Corneal Ulcers in Dogs: Preventing a Painful Eye Emergency

Managing corneal ulcers in dogs — painful eye injuries requiring prompt diagnosis and appropriate treatment.

Key Facts

Welfare Considerations

Corneal ulcers cause significant acute pain. The cornea is one of the most densely innervated tissues in the body — even superficial ulceration causes intense discomfort. Affected dogs blepharospasm (squint) continuously, produce excessive tears, and may become reluctant to open the affected eye. The pain interferes with normal activity, sleep, and eating.

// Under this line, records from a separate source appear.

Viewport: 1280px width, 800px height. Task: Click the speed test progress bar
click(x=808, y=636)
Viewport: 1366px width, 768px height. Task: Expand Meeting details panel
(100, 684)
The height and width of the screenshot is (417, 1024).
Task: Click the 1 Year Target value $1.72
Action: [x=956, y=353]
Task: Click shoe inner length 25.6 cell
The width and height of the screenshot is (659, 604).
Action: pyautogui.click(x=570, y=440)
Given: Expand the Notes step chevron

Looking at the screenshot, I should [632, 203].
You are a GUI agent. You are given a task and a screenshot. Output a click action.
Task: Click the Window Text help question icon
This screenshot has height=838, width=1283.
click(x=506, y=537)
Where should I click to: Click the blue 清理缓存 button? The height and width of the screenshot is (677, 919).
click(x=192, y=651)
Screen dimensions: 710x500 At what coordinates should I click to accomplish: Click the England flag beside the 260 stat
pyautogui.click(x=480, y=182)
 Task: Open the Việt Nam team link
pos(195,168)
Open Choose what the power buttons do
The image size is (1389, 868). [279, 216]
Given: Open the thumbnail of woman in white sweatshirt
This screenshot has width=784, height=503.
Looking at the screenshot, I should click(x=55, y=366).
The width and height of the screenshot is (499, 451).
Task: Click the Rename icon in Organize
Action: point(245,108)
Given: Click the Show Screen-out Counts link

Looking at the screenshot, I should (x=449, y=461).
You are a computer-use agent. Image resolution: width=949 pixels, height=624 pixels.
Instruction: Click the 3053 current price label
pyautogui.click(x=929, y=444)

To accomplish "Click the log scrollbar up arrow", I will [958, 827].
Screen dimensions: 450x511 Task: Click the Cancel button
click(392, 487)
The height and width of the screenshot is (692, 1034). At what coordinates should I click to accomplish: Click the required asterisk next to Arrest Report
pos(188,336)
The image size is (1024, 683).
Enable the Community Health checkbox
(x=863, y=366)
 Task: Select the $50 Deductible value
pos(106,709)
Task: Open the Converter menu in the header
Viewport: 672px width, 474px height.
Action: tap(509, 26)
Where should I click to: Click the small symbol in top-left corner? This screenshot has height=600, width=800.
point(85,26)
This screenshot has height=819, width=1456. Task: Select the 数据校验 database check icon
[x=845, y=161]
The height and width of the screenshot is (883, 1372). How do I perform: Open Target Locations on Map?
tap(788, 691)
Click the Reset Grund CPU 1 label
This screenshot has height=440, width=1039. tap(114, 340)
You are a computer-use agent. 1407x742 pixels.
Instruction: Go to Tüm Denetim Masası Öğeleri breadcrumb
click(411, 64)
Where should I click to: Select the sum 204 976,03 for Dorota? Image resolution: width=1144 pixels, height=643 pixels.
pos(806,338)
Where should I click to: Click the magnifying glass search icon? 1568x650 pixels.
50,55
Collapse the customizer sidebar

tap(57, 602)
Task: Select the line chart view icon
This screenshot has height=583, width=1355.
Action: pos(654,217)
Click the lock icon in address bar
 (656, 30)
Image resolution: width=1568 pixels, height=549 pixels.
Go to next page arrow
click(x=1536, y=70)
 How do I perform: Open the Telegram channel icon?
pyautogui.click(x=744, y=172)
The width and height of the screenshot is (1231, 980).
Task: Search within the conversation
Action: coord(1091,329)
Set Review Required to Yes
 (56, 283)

Untreated or inadequately treated corneal ulcers have serious welfare consequences. Superficial ulcers that do not receive topical antibiotic protection can develop secondary bacterial infection causing rapid stromal melting — the cornea dissolves within hours from bacterial protease activity. Full-thickness perforation and loss of the eye is the catastrophic endpoint of inadequately managed infected ulcers.

Brachycephalic breeds require particular vigilance due to their protruding eyes — exposure keratitis and trauma from inadequate blink coverage predispose to recurrent ulceration. Corneal indolent ulcers in Boxers require specific treatment (debridement, grid keratotomy, or diamond burr debridement) as standard antibiotics alone will not promote healing of the loosely adherent epithelium.